Светлане Мосовой и Павлу Обуху
Оформление переплёта – Виктория Лебедева
Фотография на переплёте – Ярослав Булавин
Иллюстрации – Арина Обух
© Обух А.П.
© ООО «Издательство АСТ»
От Лебяжьего канала, за Цепным мостом,
поверх Соляного городка высился стеклянный
свод художественно-промышленного
музея барона Штиглица…
Кузьма Петров-Водкин. «Пространство Эвклида»
Муха – будь она проклята – жужжит
и жужжит, и усыпляет меня.
Марк Шагал. «Моя жизнь»
Петербург создан для художников. Причем очень бедных художников. Имеющих за душой две-три краски, не более…
– Слушай, напиши книжку про Муху.
– Про какую муху?!
– Да про свою Муху – Академию Штиглица.
– Да, да! Напиши!.. – вторит хор голосов.
Почему я?!
Да не хочу я писать ваши книги, рисовать ваши картины и донашивать ваши бывшие мечты из секонд-хенда!.. Я другое дерево.
– Какое, интересно?
– Синее.
Сказано – не сделано.
Напишу книгу. Бестселлер. Заработаю много денег и куплю себе нормальную жизнь.
А проживу её чуть попозже.
…Когда я впервые переступила порог Мухи, академии имени Штиглица, меня потрясли три вещи: Пергамский алтарь, в аудиториях одни девушки (ни одного Петрова-Водкина!), и отсутствие счастья на лицах.
Мне казалось, если ты учишься в Мухе, куда некоторые художники поступали по пять-шесть раз, то выражение счастья не должно сходить с лица: судьба решена, смысл обозначен. Улыбайся, подлец!
Спустя время, уже учась в академии, я увидела в зеркале XIX века недовольную росомаху – это была я. Ожидание счастья угасло и во мне.
Кстати, в этом зале ожидания я стояла с трёх лет.
– Жила-была девочка, и звали её Счастье.
– Нет: Обух!
– Жила была девочка, и звали её Фламинго.
– Нет: Обух! – сопротивлялась я.
– Ну хорошо. И звали её Обалдуй Обух.
– Ну-у, это неприличность.
– Кузьма-а-а!.. – смеялся папа. – Вот уж не думал, что так с фамилией угожу!
Всё детство меня называли Кузьмой (хочется думать, что в честь Петрова-Водкина, главного штигличанина, которого в семье чтили).

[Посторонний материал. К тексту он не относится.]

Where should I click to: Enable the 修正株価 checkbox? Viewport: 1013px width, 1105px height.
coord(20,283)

У меня тяжёлая наследственность: папа въехал во дворец Штиглица в коляске – два студента-монументалиста, мои будущие бабушка и дедушка, родили третьего монументалиста и бросились все втроём сдавать сессию.
И если уж совсем точно, то я впервые въехала в академию, балансируя на плече папы. Мне было года три.

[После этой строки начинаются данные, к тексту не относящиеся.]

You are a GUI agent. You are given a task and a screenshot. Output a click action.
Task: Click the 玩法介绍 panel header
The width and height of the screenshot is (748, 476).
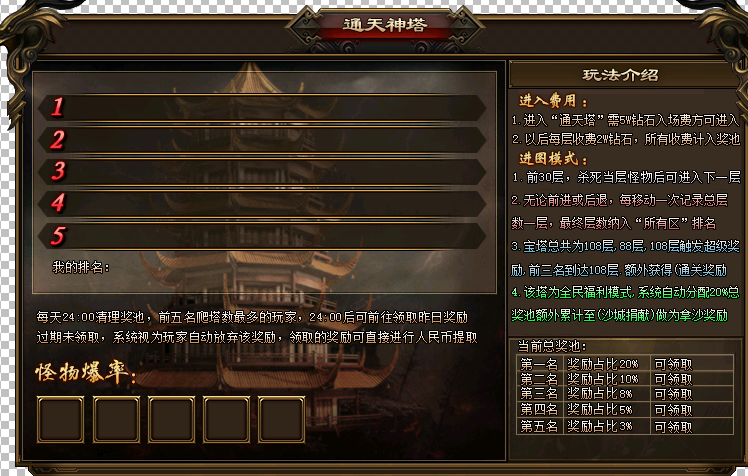point(620,75)
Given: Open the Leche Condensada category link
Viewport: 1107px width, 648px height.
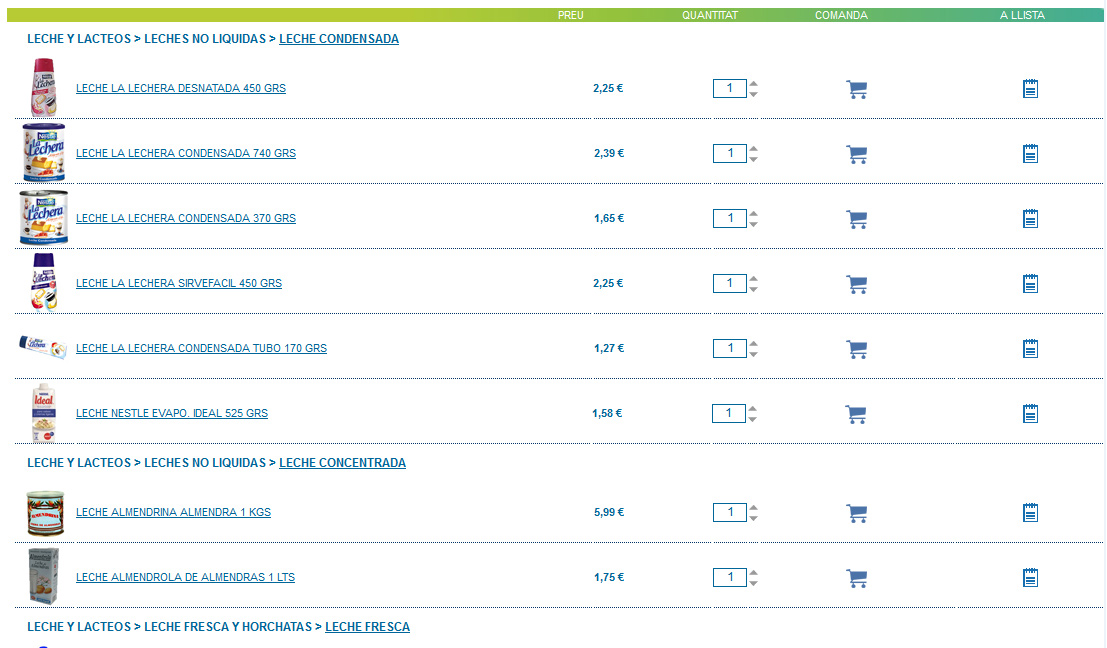Looking at the screenshot, I should [x=339, y=39].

…Белая мраморная лестница. Долго поднимаемся. Оказываемся в огромном зале. Над головой стеклянный купол. Идём по длинным коридорам, снова лестницы, картины, колонны… Шум, люди. Поднимаемся ещё выше. Все жмут друг другу руки. Обнимают. Смеются. Пьют вино за встречу и за 5-й этаж.
Так и запомнилось: здесь радуются и все друг друга любят. Здесь – счастье.
А таинственный «5-й этаж», как выяснится позже, – это монументалка, декоративно-монументальное отделение живописи. «Стены красим», – брезгуя пафосом, обычно говорили монументалисты. Я повторяла за ними. «Чем занимается твой папа?» – «Стены красит», – отвечала я.
И все думали, что мой папа маляр.
Во времена моих родителей академию называли училищем имени Веры Мухиной, в просторечии – Мухой. Сам же Александр Людвигович нарёк свой дворец Школой технического рисования барона Штиглица.
Я думаю, глядя на всю эту роскошь, названную просто «школой», что скромность барона зашкаливала. Впрочем, в те времена красота являлась нормой: в моде была архитектура, а не дизайн.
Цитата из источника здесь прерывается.